Solving Gauss' Law: E Field & Volume Charge Density

[suspenc3]

Homework Statement

1.)Two large metal plates of area $$1.0m^2$$ face each other. They are 5 cm apart and have equal but opposite charges on their inner surfaces. If the magnitude E of the electric field between the plates is 55N/C, what is the magnitude of the charge on each plate?Neglect edge effects

2.)A non conducting sphere has a uniform volume charge density $$\rho$$. Let r be the vector from the center of the sphere to a general point P within the sphere. Show that the electric field at P is given by $$E=\rho r/3\epsilon_0$$

Homework Equations

$$E=\sigma/\epsilon_0$$

The Attempt at a Solution

1.)$$E=\sigma/\epsilon_0$$
$$E\epsilon_0=\sigma=(55N/c)(8.85x10^{-12}F/m)=4.868x10^{-10}C/m^2$$
$$E=\sigma/2\epsilon_0=\frac{4.868x10^{-10}C/m^2}{2(8.85x10^{-12}F/m} = 27.5N/C$$

Im guessing that I did this wrong, it seemed too easy.

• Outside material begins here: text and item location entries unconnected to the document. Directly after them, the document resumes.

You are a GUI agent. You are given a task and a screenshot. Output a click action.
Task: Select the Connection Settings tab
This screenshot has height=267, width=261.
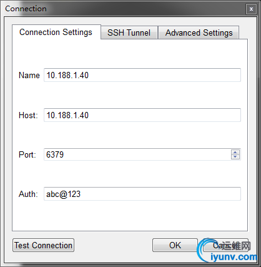pos(56,32)
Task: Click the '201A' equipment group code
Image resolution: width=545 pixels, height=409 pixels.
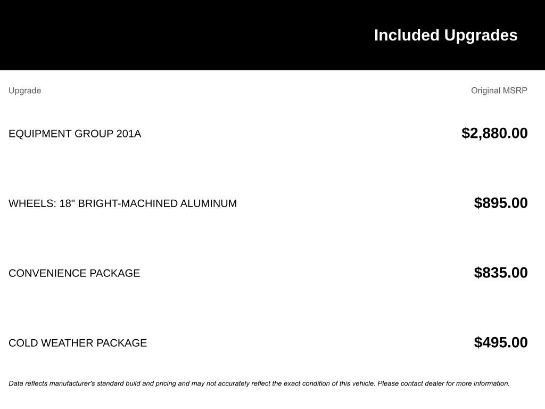Action: 128,134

2.)I don't know how to start this one.

 

[Saketh]

For the second problem, just use Gauss's law.

$$\int_S \vec{E} \cdot \, \vec{dA} = \frac{q}{\epsilon_0}$$

The important thing is to be careful in selecting your surfaces. Here's a suggestion -- use a Gaussian surface that is a spherical shell concentric with the sphere itself.

So the left side simplifies essentially to EA, where A is just $4\pi r^2$, where A is the surface area of our Gaussian surface (r < R).

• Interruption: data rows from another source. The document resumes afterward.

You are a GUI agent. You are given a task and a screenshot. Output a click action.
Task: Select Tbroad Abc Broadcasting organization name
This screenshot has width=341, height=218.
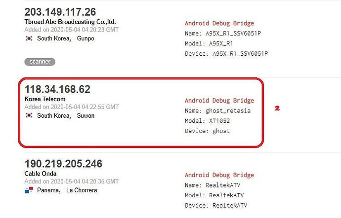click(x=70, y=22)
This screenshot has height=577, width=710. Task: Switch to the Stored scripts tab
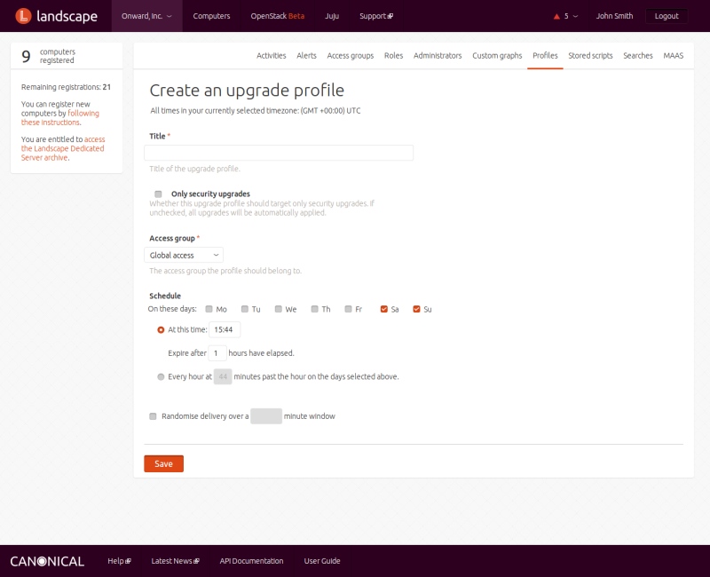pyautogui.click(x=590, y=55)
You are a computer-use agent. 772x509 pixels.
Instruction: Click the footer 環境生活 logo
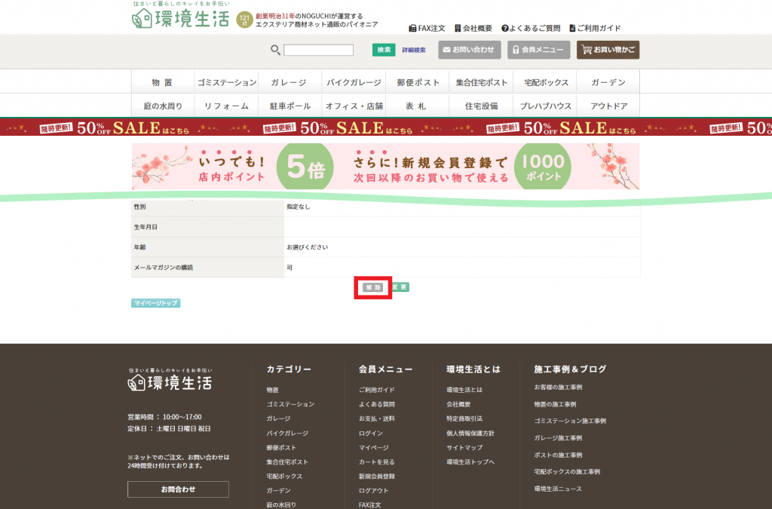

Now, how do you find q? That is, how do you find the charge enclosed by our Gaussian surface? (I'll leave this part to you.)

 

[m2003]

Hello, it looks like you have attempted to solve the first problem using the equation E = σ/ε0, however, this equation is only applicable for a charged plate. In this case, we have two charged plates facing each other, which creates a parallel plate capacitor. To solve for the magnitude of charge on each plate, we can use the equation E = Q/(ε0A), where Q is the charge on each plate, ε0 is the permittivity of free space, and A is the area of the plates. Rearranging this equation, we get Q = ε0EA. Plugging in the given values, we get Q = (8.85x10^-12 F/m)(55 N/C)(1.0 m^2) = 4.868x10^-10 C. Therefore, the magnitude of charge on each plate is 4.868x10^-10 C.

For the second problem, we can use Gauss' Law to determine the electric field at a point P within the sphere. Gauss' Law states that the electric flux through a closed surface is equal to the enclosed charge divided by the permittivity of free space. In this case, we can imagine a closed spherical surface centered at the point P, with radius r. The electric flux through this surface is given by Φ = EA, where E is the electric field and A is the area of the surface. Since the sphere has a uniform volume charge density, the enclosed charge is simply ρV, where V is the volume of the sphere. Therefore, Gauss' Law can be written as EA = ρV/ε0. Solving for E, we get E = ρV/(ε0A). Since the volume of a sphere is (4/3)πr^3 and the area of a sphere is 4πr^2, we can rewrite this equation as E = ρ(4/3)πr^3/(ε0(4πr^2)). Simplifying, we get E = ρr/3ε0, which is the desired equation.